* [TASK REQUIREMENTS]:
Pictures aside, copy exactly each line from the one that holds "Task: Expand Сотрудники" through the last line of the records below.

(Source data)
====

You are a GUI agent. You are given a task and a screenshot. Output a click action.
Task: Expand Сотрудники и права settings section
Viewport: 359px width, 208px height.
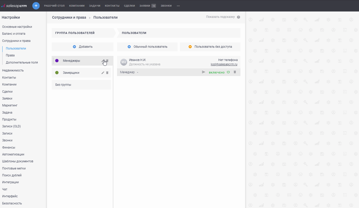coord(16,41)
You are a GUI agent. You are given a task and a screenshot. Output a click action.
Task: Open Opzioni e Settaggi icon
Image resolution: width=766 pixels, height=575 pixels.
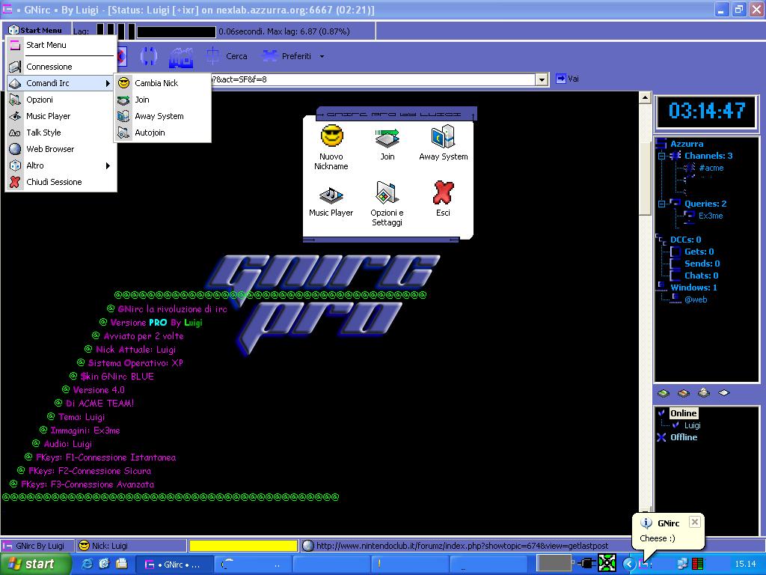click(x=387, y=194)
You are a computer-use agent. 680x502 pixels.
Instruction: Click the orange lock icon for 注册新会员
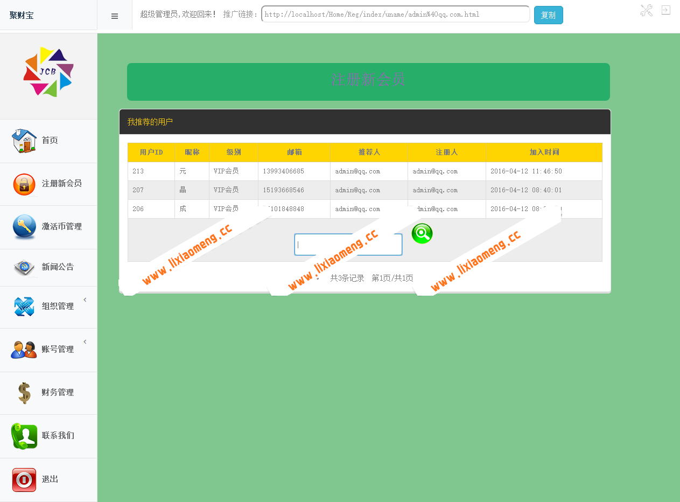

====

* [SOLUTION TO THIS TASK]:
Task: Expand Сотрудники и права settings section
Viewport: 359px width, 208px height.
coord(16,41)
You are a GUI agent. You are given a task and a screenshot. Output a click action.
Task: Open Opzioni e Settaggi icon
Image resolution: width=766 pixels, height=575 pixels.
click(x=387, y=194)
You are a computer-use agent. 680x502 pixels.
Instruction: Click the orange lock icon for 注册新会员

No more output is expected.